Je voulais savoir si vous avez entendu parler de la Manga Expo qui a eu lieu ce weekend tout près de Paris, à La Défense ? Vous y êtes allés ? Moi j'y suis allée hier, c'était pas mal du tout, c'était la première expo de manga à laquelle j'allais, youpii, j'étais saucée  ! Je m'étais déguisée en Amane Misa, bon j'ai les cheveux chataîns alors qu'elle est blonde mais tant pis, j'avais trop envie de me mettre en cosplay Misa-Misa xD ! Hum, ok, j'arrête de raconter ma vie...

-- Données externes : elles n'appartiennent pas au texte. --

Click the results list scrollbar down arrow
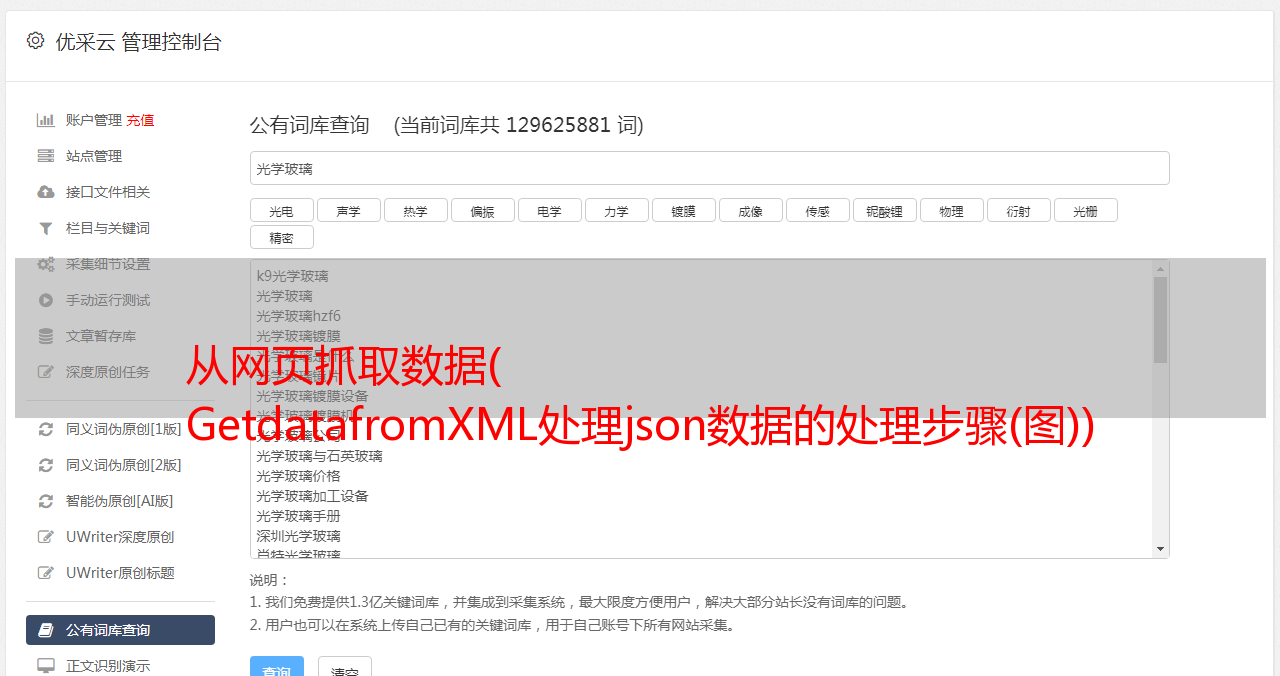 click(x=1160, y=549)
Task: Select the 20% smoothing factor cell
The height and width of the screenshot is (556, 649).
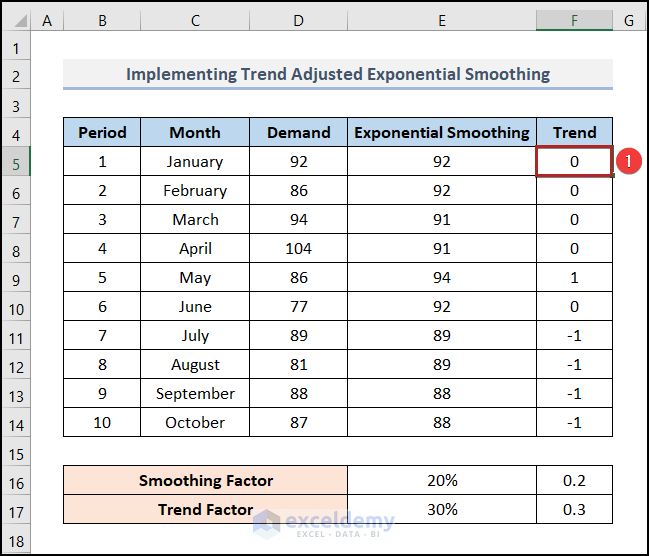Action: pos(441,480)
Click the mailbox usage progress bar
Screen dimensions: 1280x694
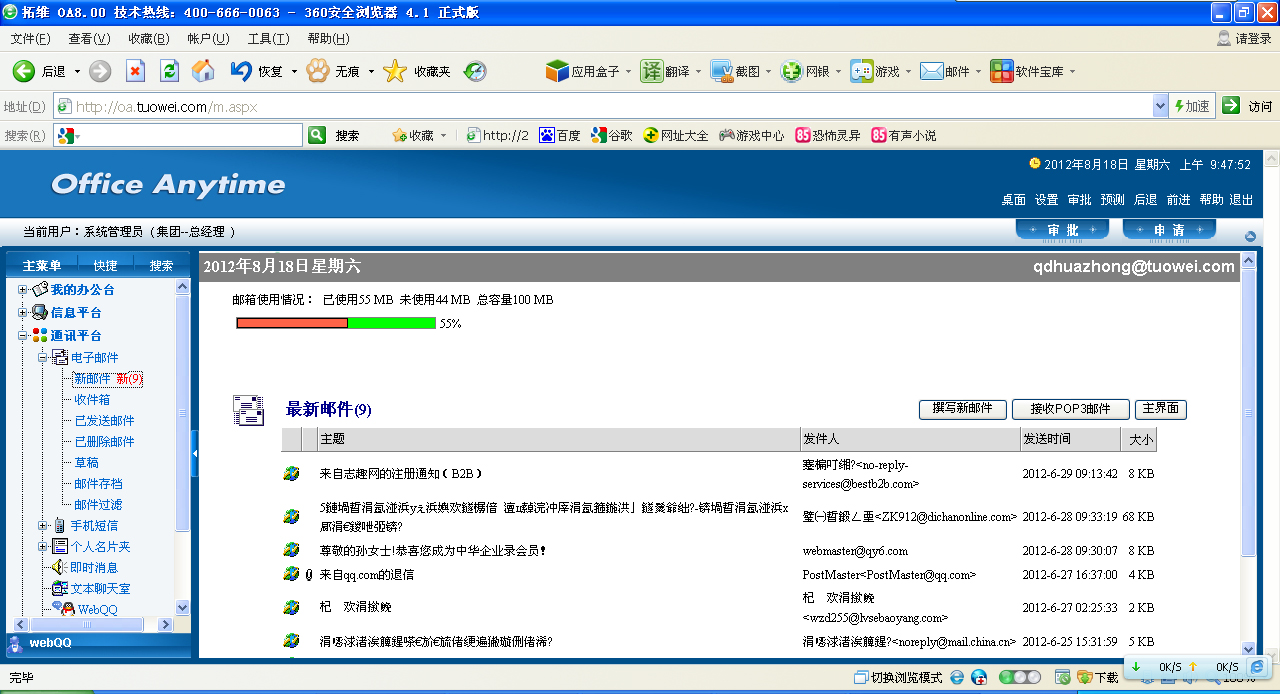click(336, 323)
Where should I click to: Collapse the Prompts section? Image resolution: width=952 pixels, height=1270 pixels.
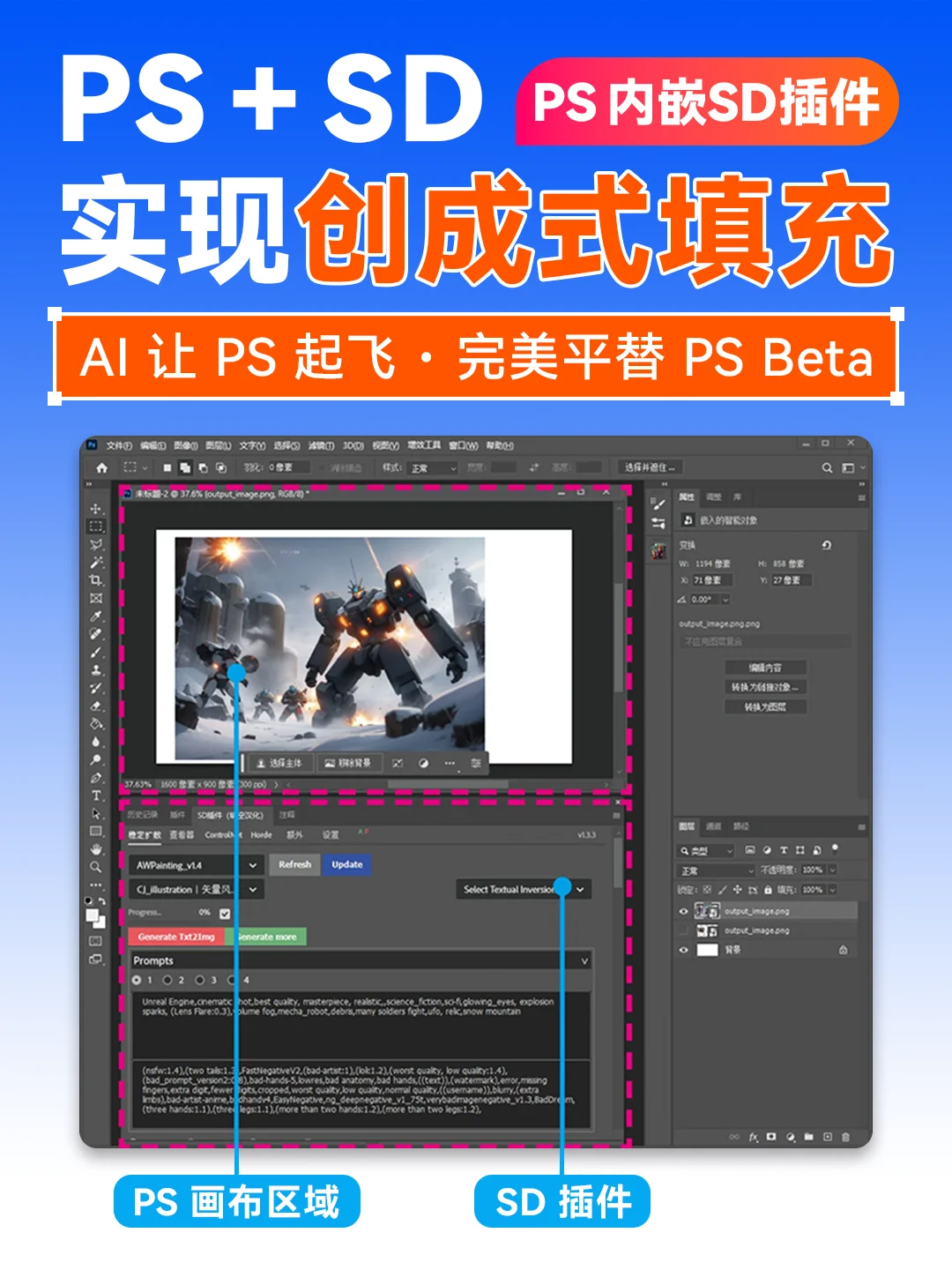point(584,960)
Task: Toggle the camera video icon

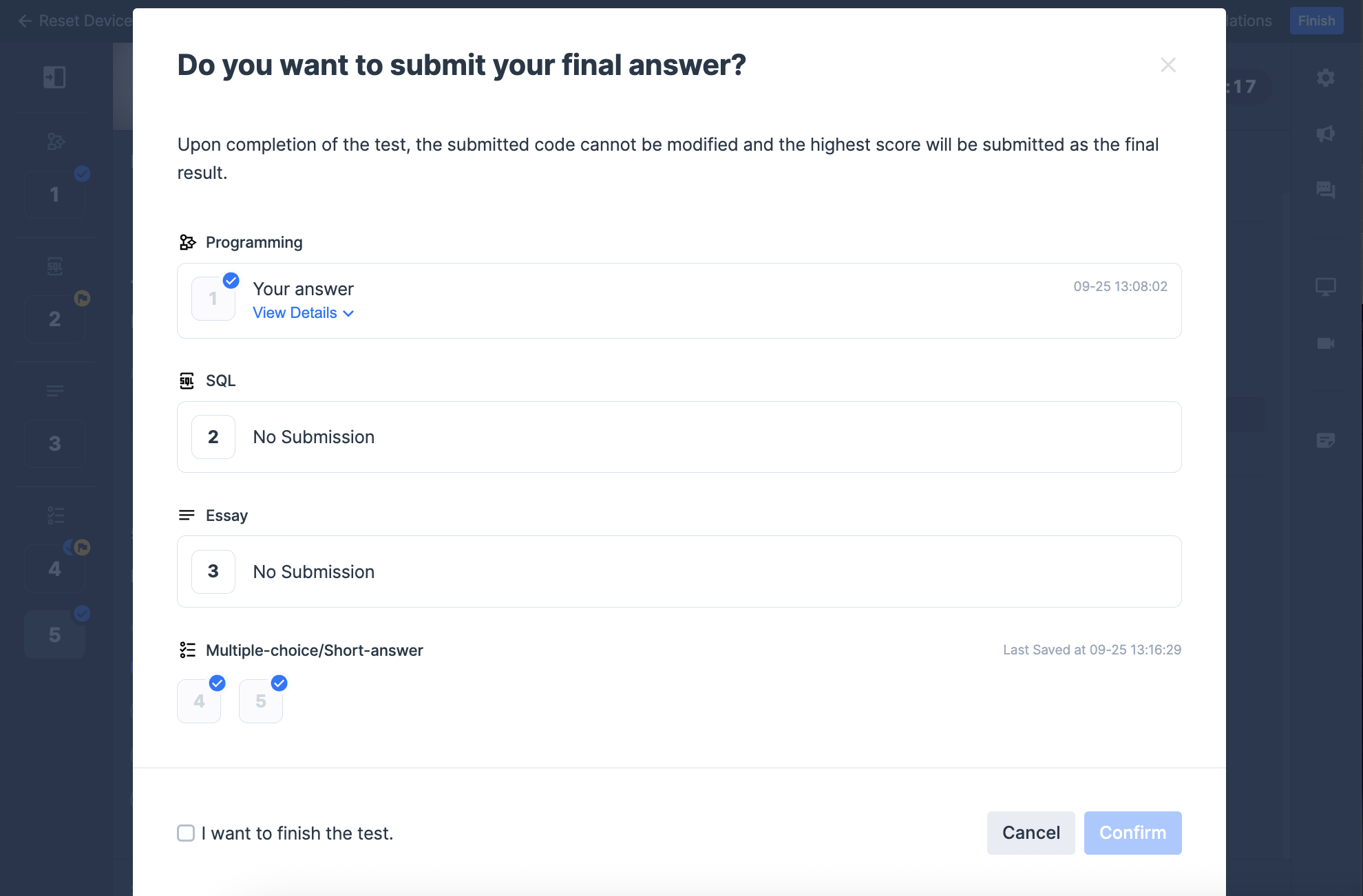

Juste une dernière pitite question, est ce que y'en a qui vont aller à la chibi Japan expo à Paris ? Pour ma part je pense y aller... Bon, ok, ok, je sors ! Bisous !

    

   

dessinsblog : la chibi japan expo c'est les 2, 3 et 4 novembre, ça porte sur le japon, sa culture, les mangas... En fait je ne suis jamais allée à une japan expo, je débute un peu, ça ne fait que quelques mois que je suis une fan de manga et que je m'intéresse au japon donc je ne m'y connais pas trop. Si tu veux plus de renseignements, je te conseille google, notre meilleur ami à tous ^^ (comment ça j'exagère ?)...

   

Yaya : En fait le film de Death Note je l'ai déjà vu, et je suis d'accord avec toi, c'est pas super, c'est trèèès loin d'égaler l'animé ! Pour Full Metal Alchemist, désolée mais non je ne sais pas quand il sort, je dois t'avouer que je n'ai pas encore eu le temps de regarder les animés ni de lire Full Metal Alchemist (honte sur moi, oui je sais...), donc je ne suis pas du tout au courant de quoi que ce soit à propos de ce manga ^^.

  

Tenshi : ne t'inquiètes pas j'ai déjà vu tout les épisodes de l'animé Death Note, tu n'as pas fait de spoiler ^^. Pour la scène sous la pluie je trouve aussi qu'elle est trèèès ambigue, mais apparamment c'est une scène inspirée de la bible, lorsque Jésus a essuyé les pieds de Judas tout en sachant que celui ci allait le trahir.

  

Léna : Je ne sais pas quand je publierais la suite, je ne peux pas donner de date précise, je vais essayer de faire au plus vite, mais j'ai pas mal de trucs à faire en ce moment, donc désolée si ça prend un peu de temps.

 

Lolli Poppins : Pour le prénom de Yagami, en fait c'est dû à des différences de traductions. Dans la "vraie" version, c'est à dire japonaise, son prénom est Raito, qui signifie "lumière", et dans certaines traductions, on a traduit son prénom en anglais, ce qui donne "Light". Mais personnellement j'ai toujours préféré les traductions qui conservaient son prénom en japonais, soit Raito, c'est pour ça que j'ai choisi de prendre ce prénom là pour ma fic plutôt que Light ^^.